Yes. Specify the target cluster's bootstrap_servers in your restore configuration. The source and target clusters are completely independent. This is a core use case for disaster recovery -- restoring data to a standby cluster in a different region or cloud provider.
Can I restore to a different topic name?
Yes. Use the topic_mapping configuration to remap topic names during restore:
restore:
topic_mapping:
"orders.production": "orders.restored"
"payments.production": "payments.restored"
How do I recover consumer offsets after a restore?
Use the two-step offset reset workflow:
# Step 1: Generate the offset mapping plan
kafka-backup offset-reset plan \
--config /path/to/config.yaml \
--output offset-plan.json
# Step 2: Review and execute the plan
kafka-backup offset-reset execute \
--plan offset-plan.json \
--target-bootstrap-servers target-kafka:9092
The plan maps original offsets to the corresponding offsets in the restored topic, accounting for any gaps or reordering.
How long does a restore take?
Restore duration depends on the data volume, storage backend read throughput, network bandwidth, and target cluster write capacity. Under optimal conditions, OSO Kafka Backup achieves approximately 100 MB/s restore throughput. For example, restoring 1 TB of data takes roughly 2.5 to 3 hours.
Can I restore a subset of partitions?
Yes. Use the source_partitions configuration to specify which partitions to restore:
restore:
source_partitions: [0, 1, 2, 5]
Only the specified partitions will be restored from the backup.
What happens if the target topic already has data?
OSO Kafka Backup appends data to the target topic; it does not overwrite or truncate existing data. If you need a clean restore, create a new topic (or use topic_mapping to restore to a different topic name) to avoid mixing existing and restored data.
Storage
What storage backends are supported?
OSO Kafka Backup supports:
- Amazon S3
- Azure Blob Storage
- Google Cloud Storage (GCS)
- S3-compatible storage (MinIO, Ceph, Wasabi, DigitalOcean Spaces)
- Local filesystem (for testing and development)
How much storage will my backups consume?
Estimate storage as:
storage_required = raw_data_size / compression_ratio
Compression ratios vary by data type:
| Data Type | Compression (zstd) | Example |
|---|---|---|
| JSON | 5:1 to 7:1 | 1 TB raw ≈ 200-300 GB compressed |
| Avro | 2:1 to 3:1 | 1 TB raw ≈ 350-500 GB compressed |
| Protobuf | 2:1 to 3:1 | 1 TB raw ≈ 350-500 GB compressed |
| Already compressed | ~1:1 | No significant reduction |
What is the backup storage format?
Backups are organized as follows:
backup-root/
├── manifest.json
├── state/
│ └── offsets.db
└── topics/
└── {topic-name}/
└── partition={id}/
├── segment-000000000000.zst
├── segment-000000001000.zst
└── ...
manifest.json-- Metadata about the backup (topics, partitions, offsets, timestamps)state/offsets.db-- SQLite checkpoint database tracking committed offsetstopics/{topic}/partition={id}/segment-NNNN.zst-- Compressed data segments
Can I access backup data without restoring?

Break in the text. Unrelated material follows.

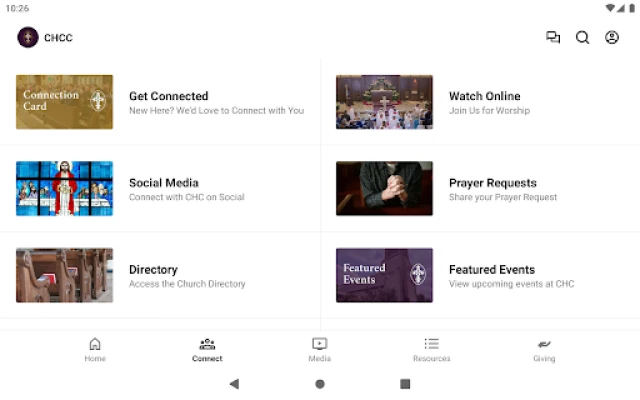Tap the Connection Card thumbnail
Viewport: 640px width, 400px height.
click(64, 102)
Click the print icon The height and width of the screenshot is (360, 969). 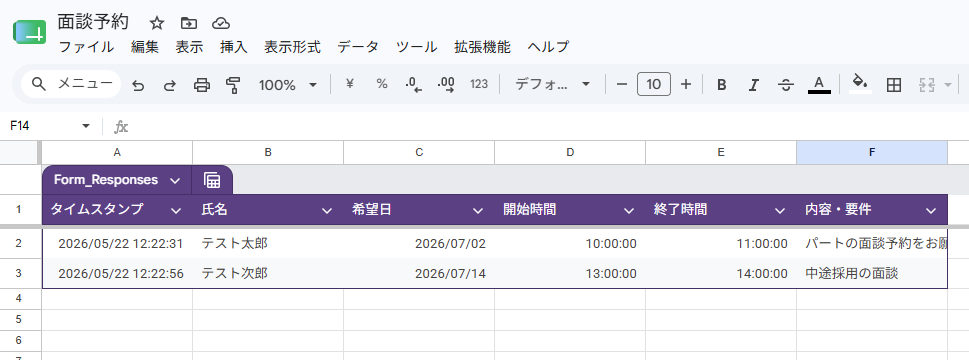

Yes. Use the describe command to inspect backup metadata:
kafka-backup describe --config /path/to/config.yaml
You can also directly access objects in S3 (or other storage) using standard tools such as the AWS CLI, gsutil, or az storage blob. Segment files are compressed with the configured algorithm (e.g., zstd) and contain Kafka records in a binary format.
Can I migrate backups between storage backends?
Yes. Since backups are stored as standard objects, you can copy them between backends using tools like aws s3 sync, gsutil rsync, azcopy, or rclone. After copying, update your restore configuration to point to the new storage location.
Does OSO Kafka Backup work with S3-compatible storage?
Yes. Configure the endpoint URL to point to your S3-compatible service:
storage:
type: s3
bucket: my-backups
region: us-east-1
endpoint: "https://minio.internal:9000"
force_path_style: true
This works with MinIO, Ceph Object Gateway, Wasabi, DigitalOcean Spaces, and other S3-compatible services.
Performance
What throughput can I expect?
Under optimal conditions, OSO Kafka Backup achieves 100+ MB/s for both backup and restore operations. Actual throughput depends on:
- Network bandwidth between Kafka, the backup tool, and storage
- Storage backend write/read latency
- Compression algorithm and level
- Message size (larger messages achieve higher throughput)
- Number of partitions being processed concurrently
How much memory does OSO Kafka Backup use?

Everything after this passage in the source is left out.